◆ Exercise requirements
Write out everything from the entry containing "Halteverbotsschilder (737, 1586)" down to the entry containing "Anmelden (1224, 124)" as a numbered list, leaving out any blank lines.

◆ Exercise input
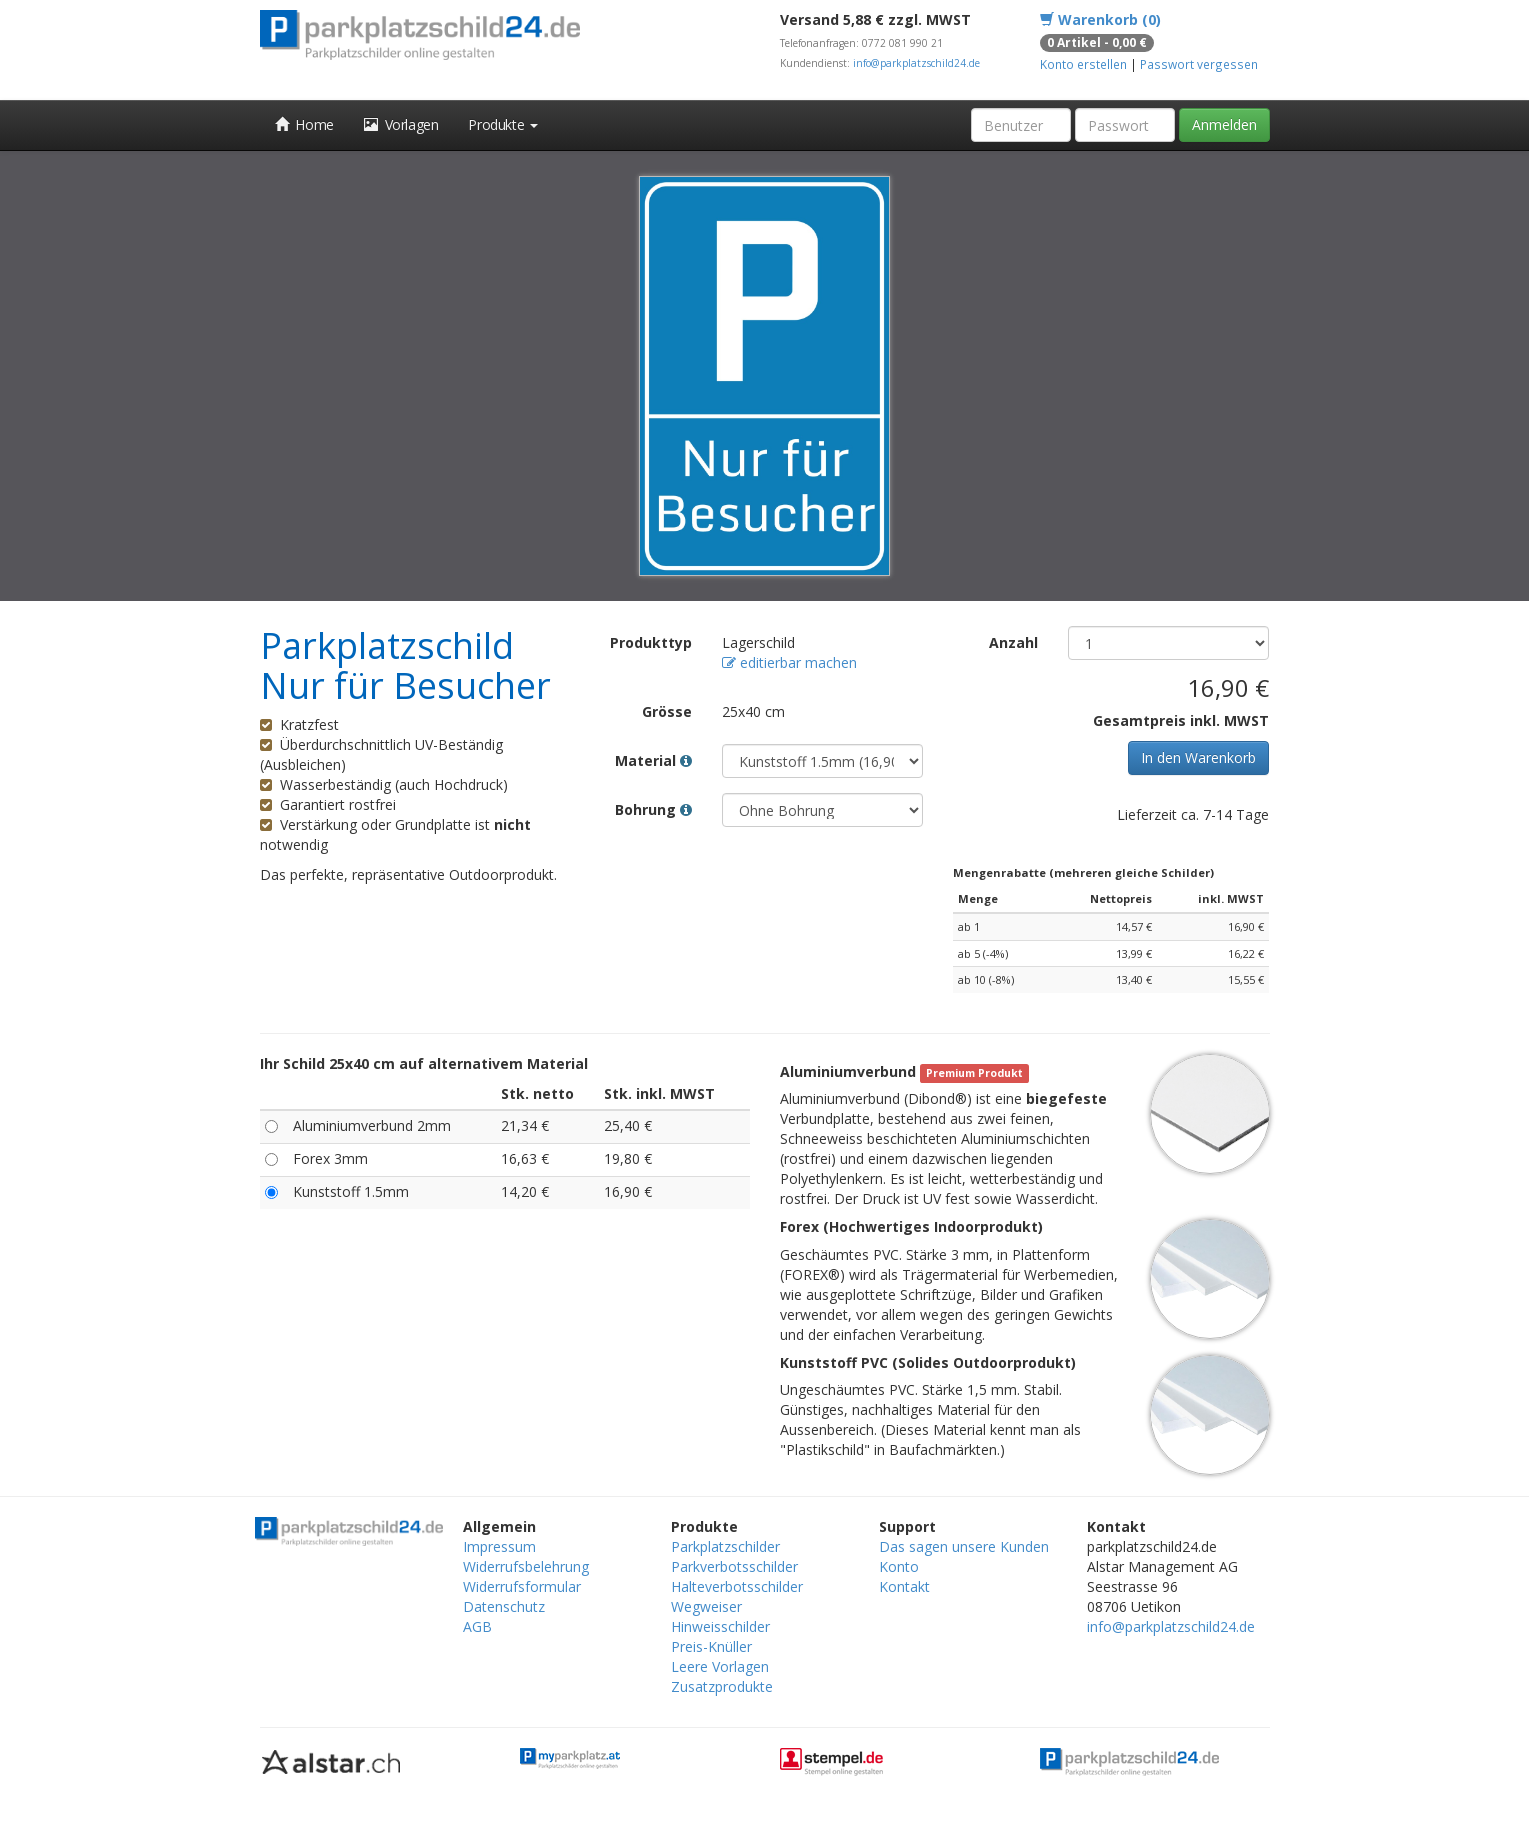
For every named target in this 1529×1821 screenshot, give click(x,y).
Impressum (499, 1546)
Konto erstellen (1083, 64)
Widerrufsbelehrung (526, 1566)
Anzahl (1013, 642)
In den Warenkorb (1198, 757)
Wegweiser (706, 1606)
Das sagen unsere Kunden (964, 1546)
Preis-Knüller (711, 1646)
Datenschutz (504, 1606)
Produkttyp (651, 642)
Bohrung (653, 809)
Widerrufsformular (522, 1586)
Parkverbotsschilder (734, 1566)
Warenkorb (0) (1100, 19)
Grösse (667, 711)
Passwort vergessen (1199, 64)
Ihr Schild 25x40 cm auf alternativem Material (424, 1063)
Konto (899, 1566)
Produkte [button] (502, 124)
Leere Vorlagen (720, 1666)
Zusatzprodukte (722, 1686)
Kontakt (904, 1586)
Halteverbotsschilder (737, 1586)
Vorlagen (401, 124)
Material (653, 760)
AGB (477, 1626)
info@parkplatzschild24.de (916, 63)
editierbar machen (789, 662)
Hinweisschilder (720, 1626)
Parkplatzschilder (725, 1546)
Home (304, 124)
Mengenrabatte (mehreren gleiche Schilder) (1083, 872)
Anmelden (1224, 124)
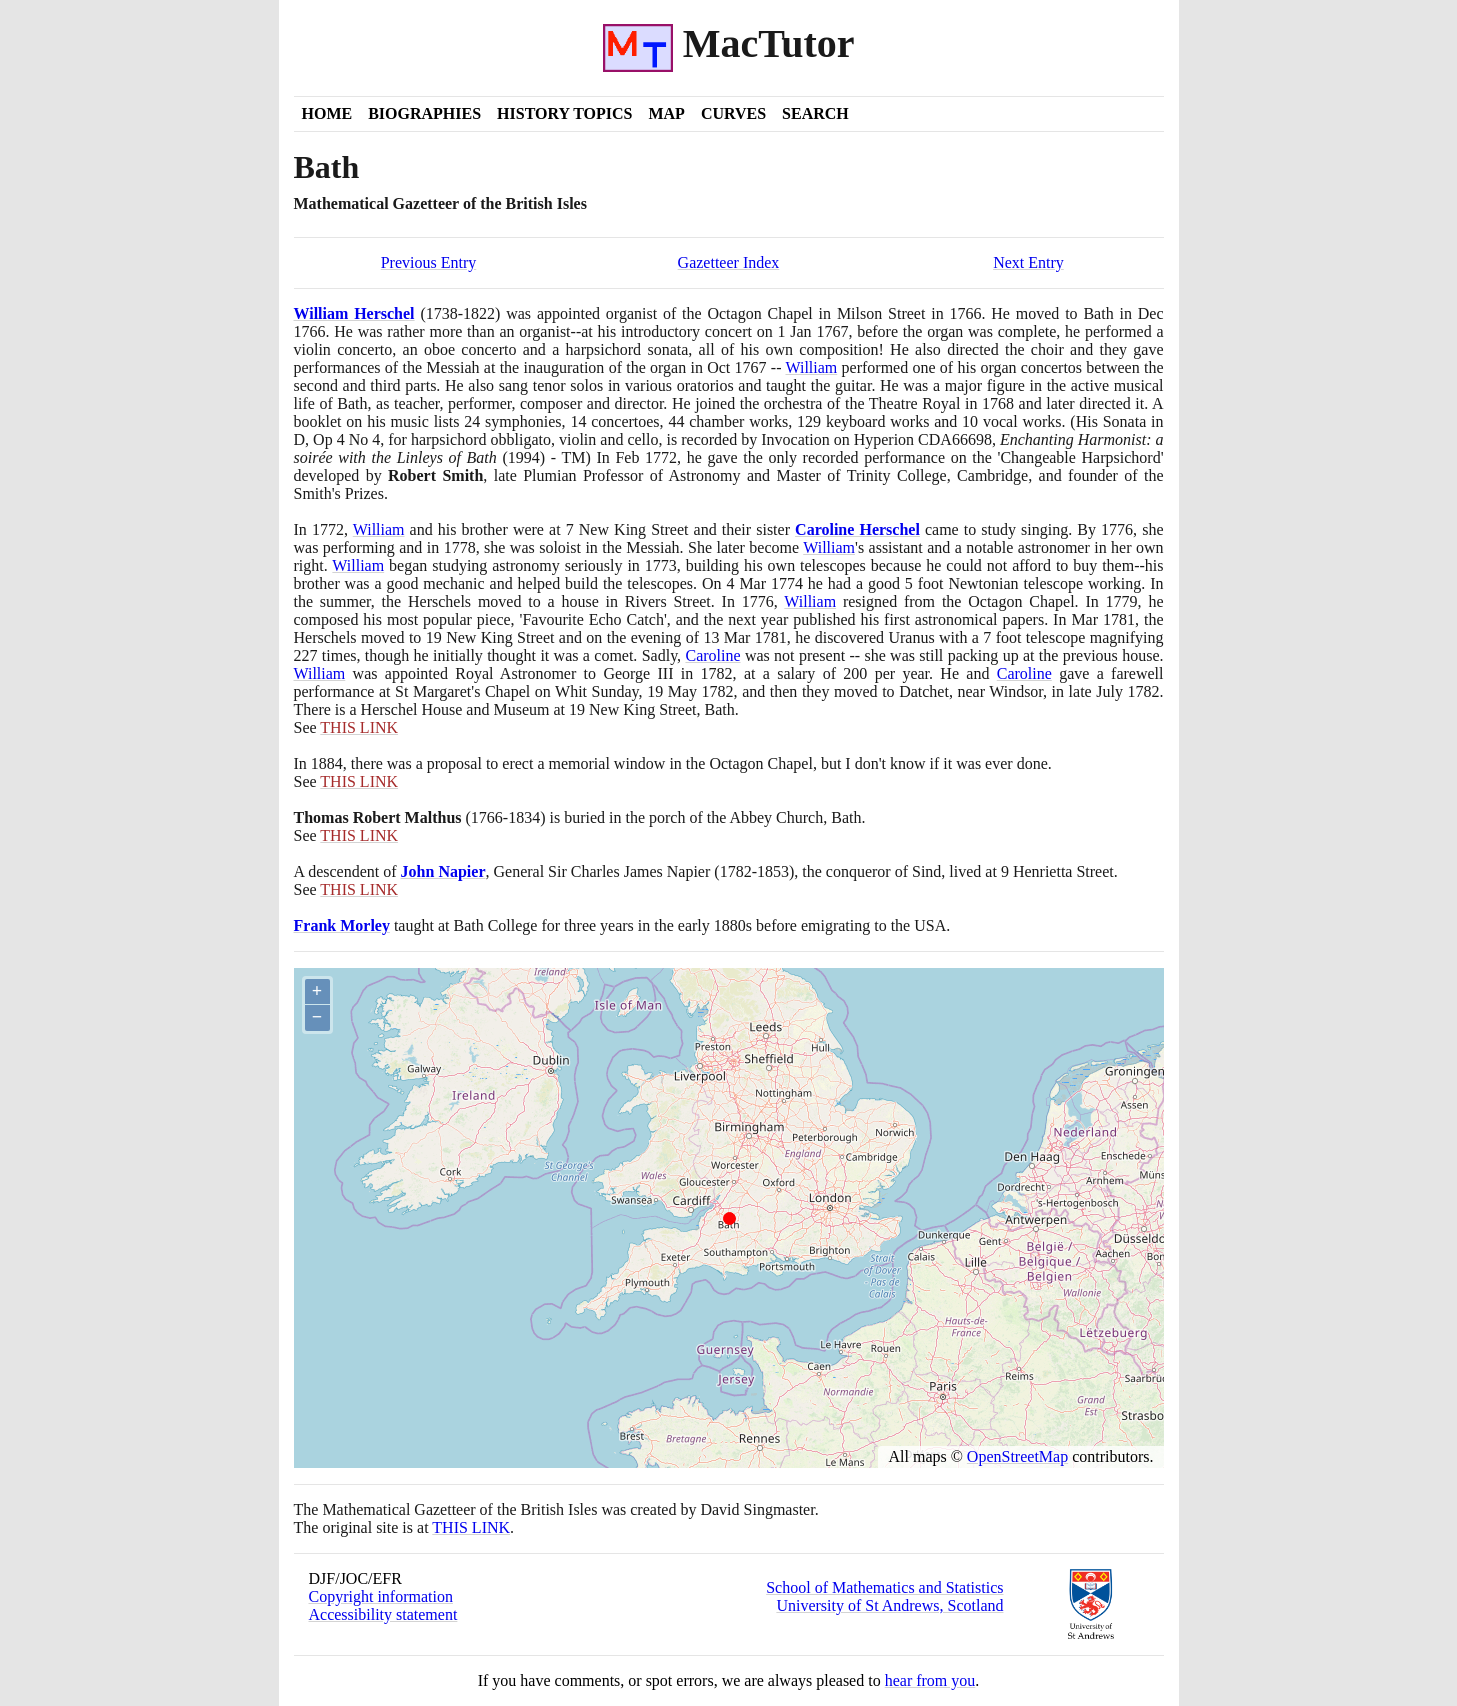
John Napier (443, 871)
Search (815, 113)
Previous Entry (429, 262)
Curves (733, 113)
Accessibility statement (383, 1614)
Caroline (712, 655)
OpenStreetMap (1017, 1456)
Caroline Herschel (857, 529)
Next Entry (1028, 262)
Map (666, 113)
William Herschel (354, 313)
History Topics (564, 113)
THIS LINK (471, 1527)
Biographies (424, 113)
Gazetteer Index (729, 262)
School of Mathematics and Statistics (884, 1587)
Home (327, 113)
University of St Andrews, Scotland (889, 1605)
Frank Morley (342, 925)
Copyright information (381, 1596)
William (811, 367)
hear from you (930, 1680)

◆ Solution to this exercise
1. Halteverbotsschilder (737, 1586)
2. Vorlagen (401, 124)
3. Material (653, 760)
4. AGB (477, 1626)
5. info@parkplatzschild24.de (916, 63)
6. editierbar machen (789, 662)
7. Hinweisschilder (720, 1626)
8. Parkplatzschilder (725, 1546)
9. Home (304, 124)
10. Mengenrabatte (mehreren gleiche Schilder) (1083, 872)
11. Anmelden (1224, 124)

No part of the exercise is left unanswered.